Given text:

+-------+

The complement of the empty set is {A,B,C}.
The complement of {A,B,C} is the empty set.
The complement of {A} is {B,C}
The complement of {B,C} is {A},

Am I missing something?

Well, I believe so.
The complement of the empty set is {A,B,C}.
The complement of {A,B,C} is the empty set.
The complement of {A} is {B,C}
The complement of {B,C} is {A},

Am I missing something?

I don't see {B,C} in the set...

Sorry, my mistake, it should be {B,C}, not {A,B}.

OK, then you're right that (b) is sigma-field. However, your explanation

$\bigcup{(A,B,C)}\cup{(A)}\cup{(B,C)}=∅$.

does not seem right. It's a bit weird that the union of all these things could be empty.

+-------+

Stored data:
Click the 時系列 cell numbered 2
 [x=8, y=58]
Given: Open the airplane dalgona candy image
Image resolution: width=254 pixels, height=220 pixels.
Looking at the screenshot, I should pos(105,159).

+-------+

Parts of the exercise:
#1 Which sets does the sigma-field thread above give complements for in the lines that begin "The complement of"? Name each set once.
#2 Please say whether each statement agrees with the sigma-field thread above. Answer yes or no, and quote the words from the thread that decide it.
(a) The complement of {A} is {B,C}.
(b) The correction says the set should be {A,B}, not {B,C}.
(c) The reply accepts that (b) is a sigma-field.
#3 Pick up the sigma-field thread above after its last sentence and continue it.

Exercise answers:
#1 The empty set, {A,B,C}, {A}, and {B,C}.

#2
(a) Yes: "The complement of {A} is {B,C}"
(b) No: "it should be {B,C}, not {A,B}"
(c) Yes: "you're right that (b) is sigma-field"

#3
Your right, I have been confusing it with the intersections. So, the union of all these things will be {A,B,C}, right? and that should of course be a part of the larger set.

Yes, but that's only the union of all the sets. That is, you then know that

$$\emptyset\cup \{A,B,C\}\cup \{A\}\cup \{B,C\}$$

is in the sigma-field.

But you also need to check the other unions, like

$$\{A\}\cup\{B,C\}$$

and

$$\{A\}\cup\{A,B,C\}$$

and so on.

Of course, these will lie trivially in the sigma-field again, but you need to check it.

Thankyou very much. This has been very helpful!